The Atlantic

Is the 'Cynthia Effect' Real?

Cynthia Nixon’s strong debut has New York Governor Andrew Cuomo scrambling to the left in a heated primary. But can Democratic voters trust a celebrity candidate in the age of Trump?
Source: Bebeto Matthews / AP / Paul Spella / The Atlantic

NEW PALTZ, N.Y.—“I’m Cynthia Nixon, standing in the mud!” the candidate declared by way of introduction to a rally of students, professors, and activists near a State University of New York campus about 80 miles north of Manhattan.

The crowd laughed as Nixon acknowledged her obvious predicament: She wasn’t standing in the mud so much as she was sinking into it, a soggy hillside field threatening to swallow her gray, two-inch heels that dug into the grass like a plug into an outlet. When she finished the 10-minute speech she read from loose sheets of paper, she staggered over to greet supporters and reporters, stepping gingerly in search of a dry spot on which to steady herself.

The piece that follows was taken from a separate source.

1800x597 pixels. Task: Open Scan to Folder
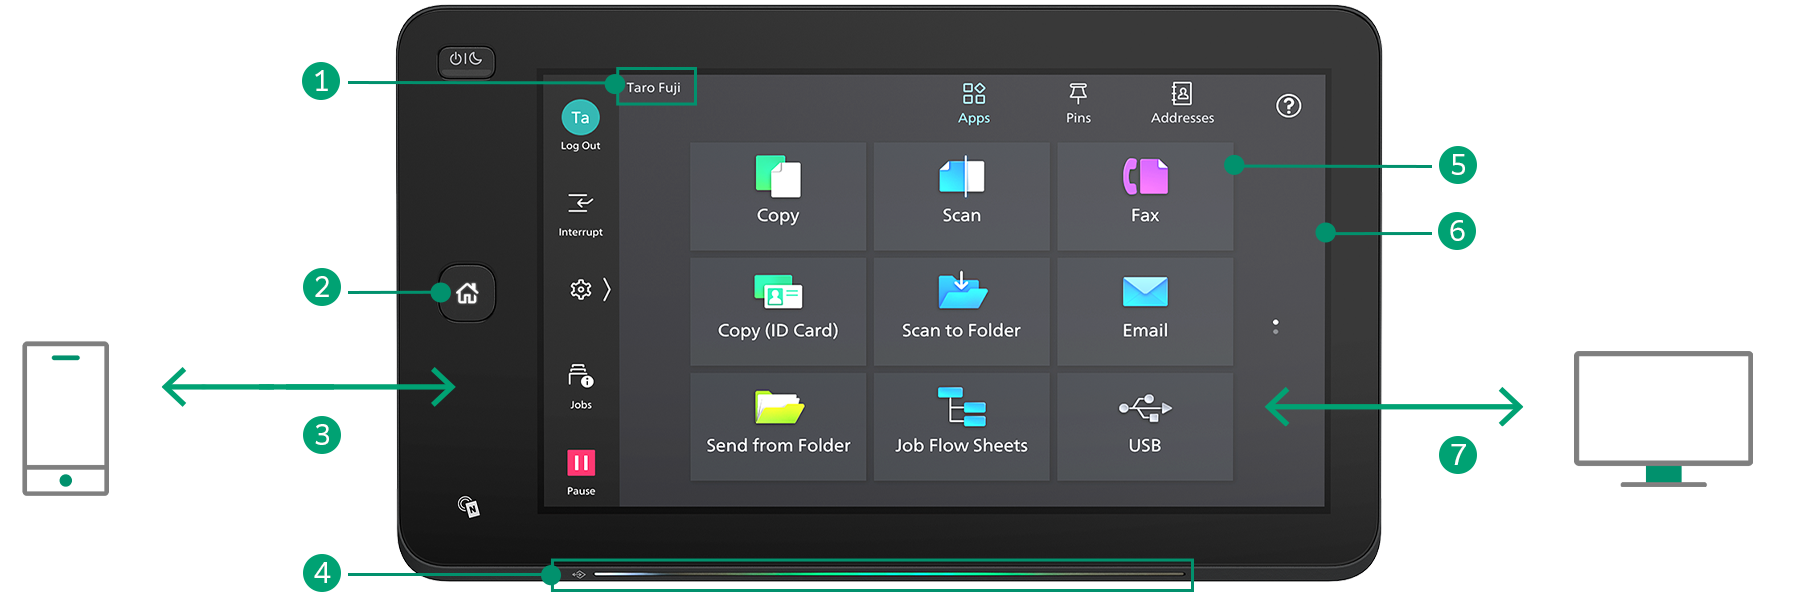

It could be a handy, if unfortunate, metaphor for her gubernatorial campaign—the Emmy-winning actress and first-time political candidate being devoured by the behemoth Governor Andrew Cuomo, the two-term Democratic incumbent cruising to reelection and a possible presidential bid.

Except it really isn’t true.

Cynthia Nixon is doing just fine, and if one candidate has been knocked back on their heels in this race, it’s Cuomo. That’s not to say she’s winning—she’s not by a long shot. The best public poll for Nixon has her down 22 points, and the governor has both a $30 million campaign war chest and the institutional support of the Democratic Party.

But Cuomo, 60, seems to be scrambling to shore up support among the progressive voters who could thwart his renomination in the September primary. In the less than two months since Nixon declared her candidacy, Cuomo all but reversed his opposition to legalizing recreational marijuana, which he called “a gateway drug” as recently as last year; proposed a ban on single-use plastic bags, again barely a year after he signed legislation barring New York City from imposing a tax on them; vowed to use his pardon power to restore voting rights to as many as 35,000 felons; and declared a state of emergency at the city’s public-housing authority.

The primary election isn’t for another four months, but the Cuomo-Nixon contest is already becoming a useful test of two post-2016 dynamics: Do Democratic voters want their own sharp-tongued celebrity over a political veteran? And will they insist on the kind of progressive purity that Bernie Sanders popularized, or are they willing to reward pragmatism?

Just about all of Cuomo’s recent policy announcements have come on, according to the executive director of the state’s Working Families Party. The pressure didn’t stop the WFP from endorsing Nixon, giving her a progressive nod that went to Cuomo four years ago and potentially a spot on the general-election ballot in November even if she loses the Democratic primary. Last week, she also won the support of Our Revolution, the progressive organization that grew out of Sanders’s presidential campaign.